# Wireless LAN Card won't work



## OSPITFIRE (Dec 22, 2012)

Hey there. So I have a pretty much brand new desktop and everything was working fine up until recently. The computer won't detect any wireless networks.

I have tried formatting it - it worked for about a week, not anymore.

Here's the deal: It was all working fine today until I installed a new language pack. 

I go to Device Manager and it tells me that *Windows cannot locate the drivers for the device* (802.11n Wireless card). So I assumed it is a problem with the driver - I updated it - I downloaded and installed drivers from various websites, including the official ASUS website but nothing worked.
Then I decided to locate the drivers manually from the list that was shown.
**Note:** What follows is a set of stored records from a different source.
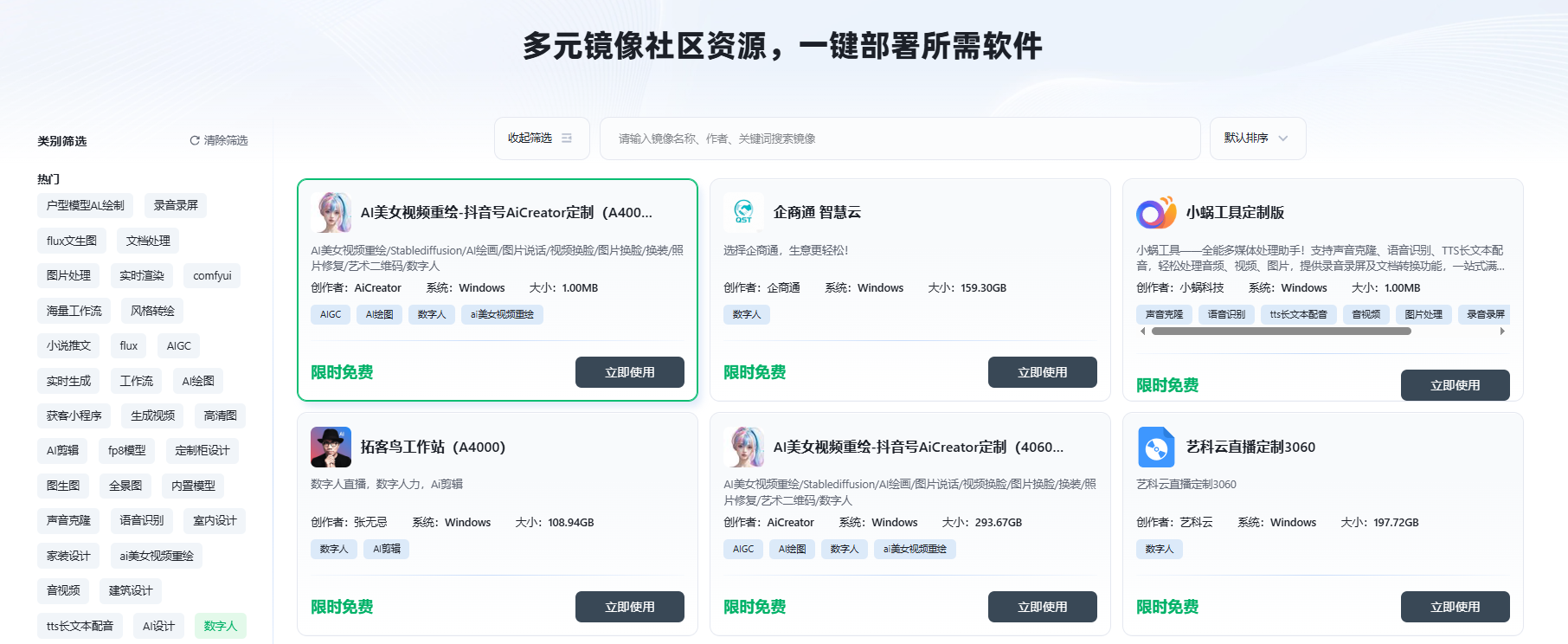Click the 小蜗工具 tags horizontal scrollbar

pyautogui.click(x=1281, y=331)
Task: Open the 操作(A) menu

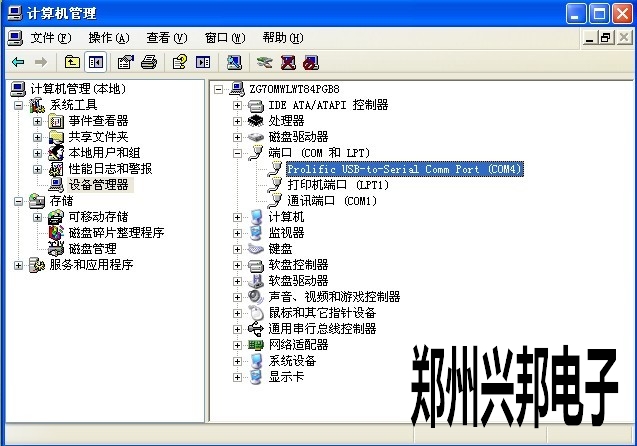Action: 108,38
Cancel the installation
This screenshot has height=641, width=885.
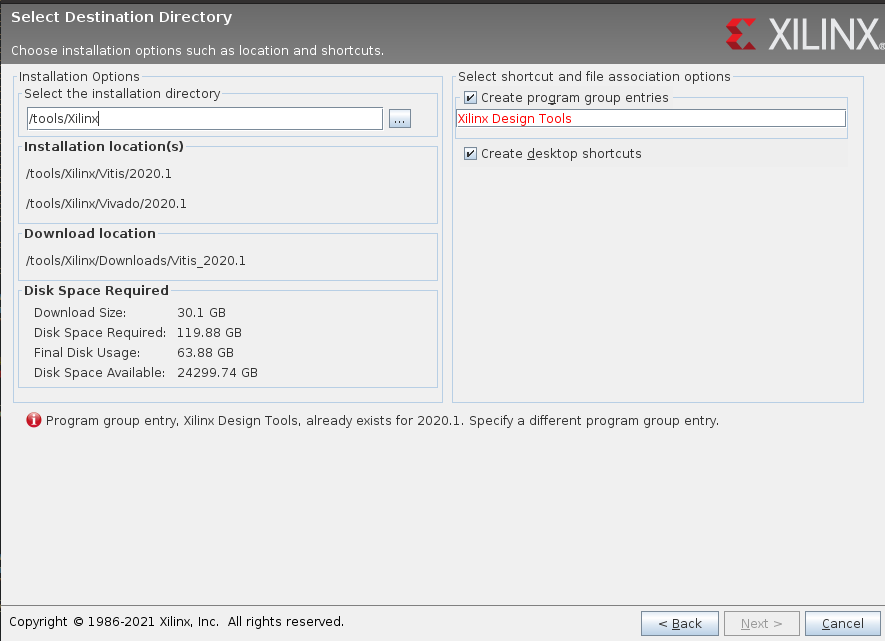point(842,623)
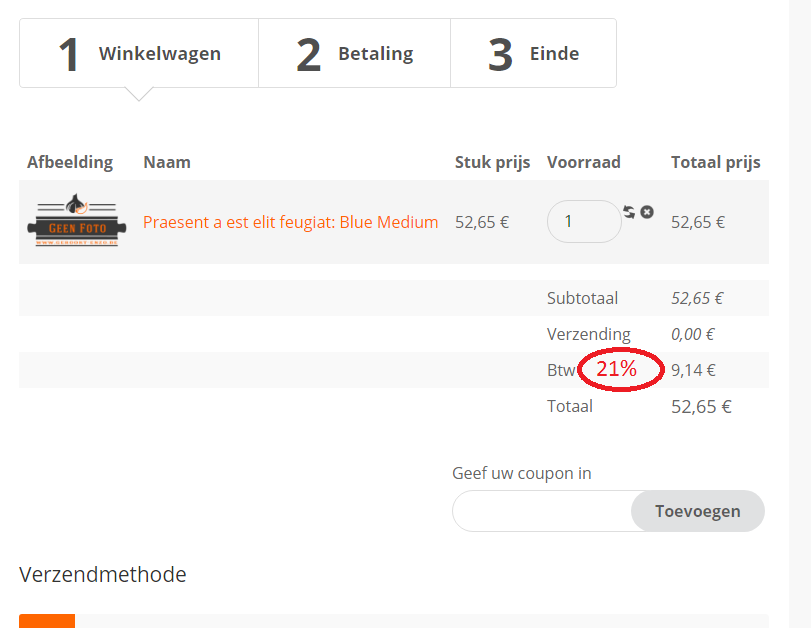Click the orange block below Verzendmethode
The image size is (811, 628).
47,621
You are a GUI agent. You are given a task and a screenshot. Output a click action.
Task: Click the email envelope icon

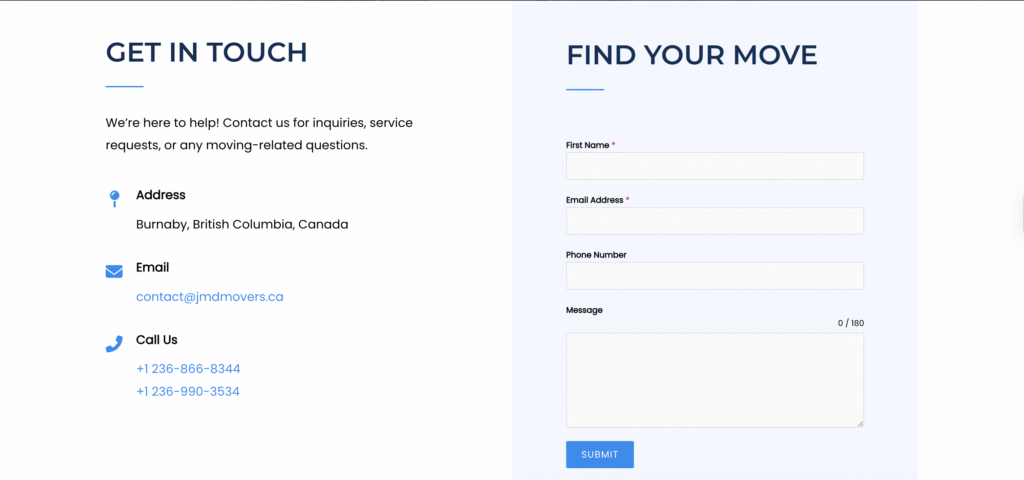click(x=114, y=271)
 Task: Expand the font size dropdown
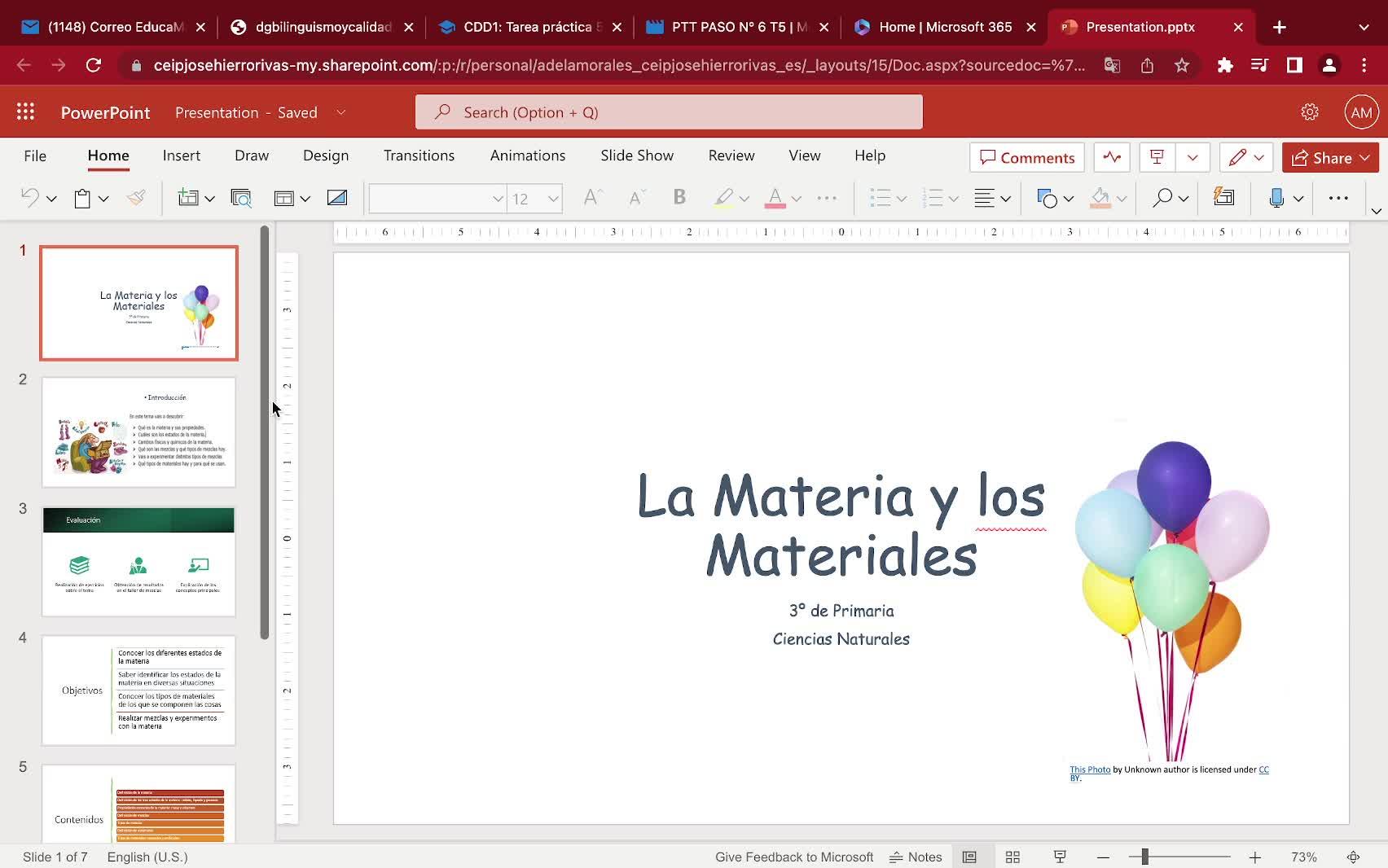tap(552, 199)
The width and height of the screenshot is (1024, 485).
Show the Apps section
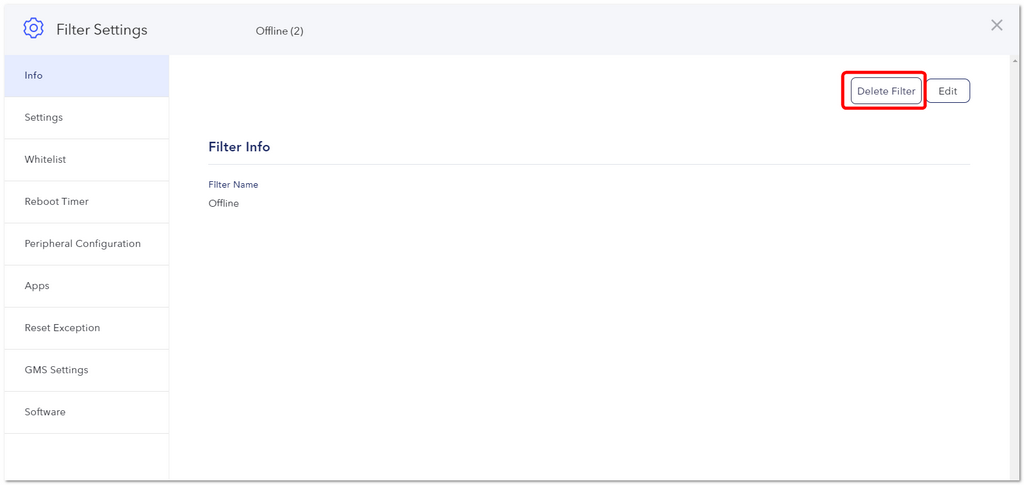click(86, 286)
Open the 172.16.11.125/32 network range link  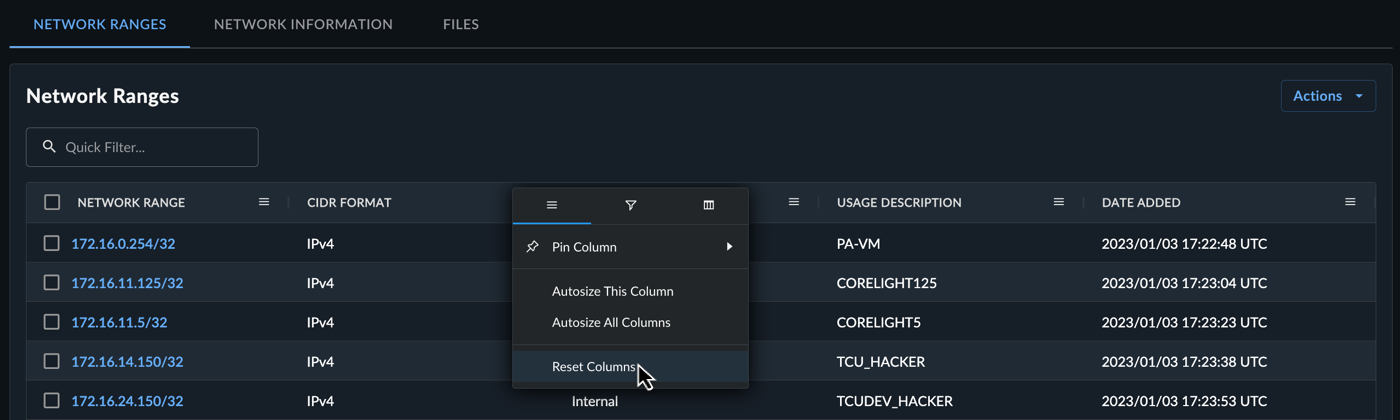click(127, 283)
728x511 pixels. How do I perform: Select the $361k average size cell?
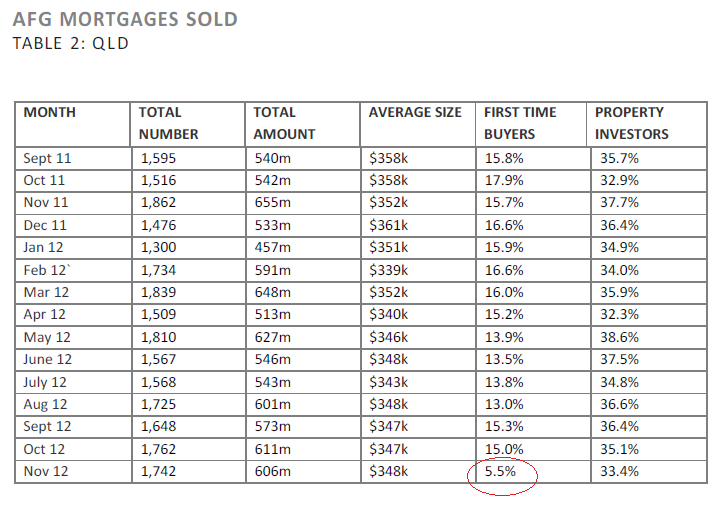[x=388, y=225]
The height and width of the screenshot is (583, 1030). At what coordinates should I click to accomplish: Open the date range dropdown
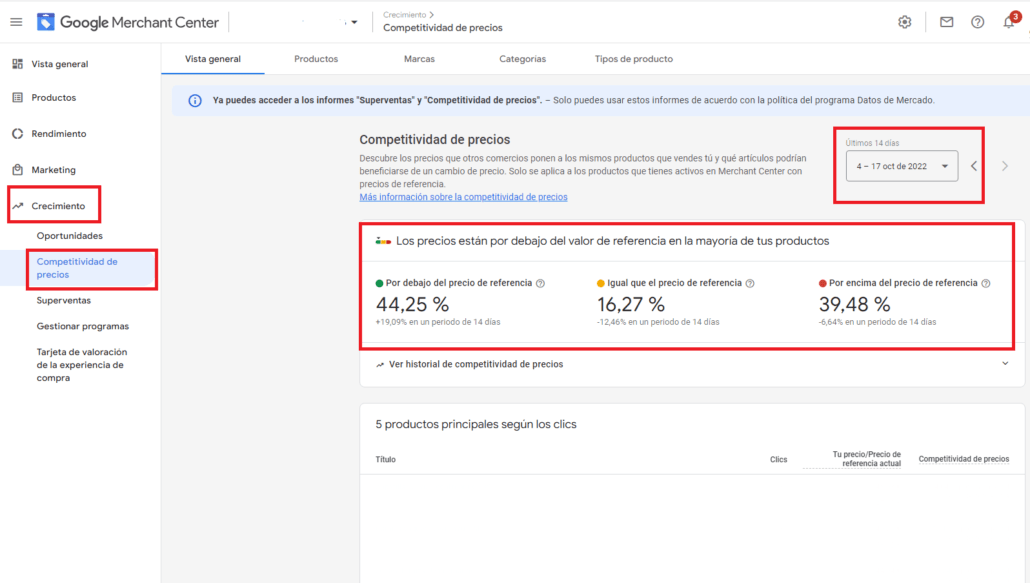pyautogui.click(x=901, y=166)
There were a lot of "Wireless card" drivers showing up - I tried many of them but nothing worked. 

However, now *Windows says that the device cannot start (Code 10)*, whereas before the error message stated that Windows cannot locate the driver (Code 39 I think). 

I am starting to think that the problem lies within the hardware and not the software, unless it has something to do with the BIOS, which I am not too familiar with. I don't understand why it can work one day and then suddenly stop? :banghead:

Any help would be greatly appreciated. Thank you.


----------



## Rich-M (May 2, 2007)

> I am starting to think that the problem lies within the hardware and not the software, unless it has something to do with the BIOS, which I am not too familiar with. I don't understand why it can work one day and then suddenly stop? :banghead:




Unfortunately that is the way it is with most hardware. One minute it works and then it does not. I can't help but wonder if the language pack though didn't somehow blow out the driver for the wireless card. Have you tried removing that or using System restore to go back to before you installed it?
Tell us about the language pack either it is for an existing program or is a new program by itself?


----------



## OSPITFIRE (Dec 22, 2012)

The language pack was for the computer itself. I went to the language settings and wanted to install a Bulgarian language pack. I did it and after I made that language the primary one for the account, I restarted the computer and then after that the wireless card wouldn't work.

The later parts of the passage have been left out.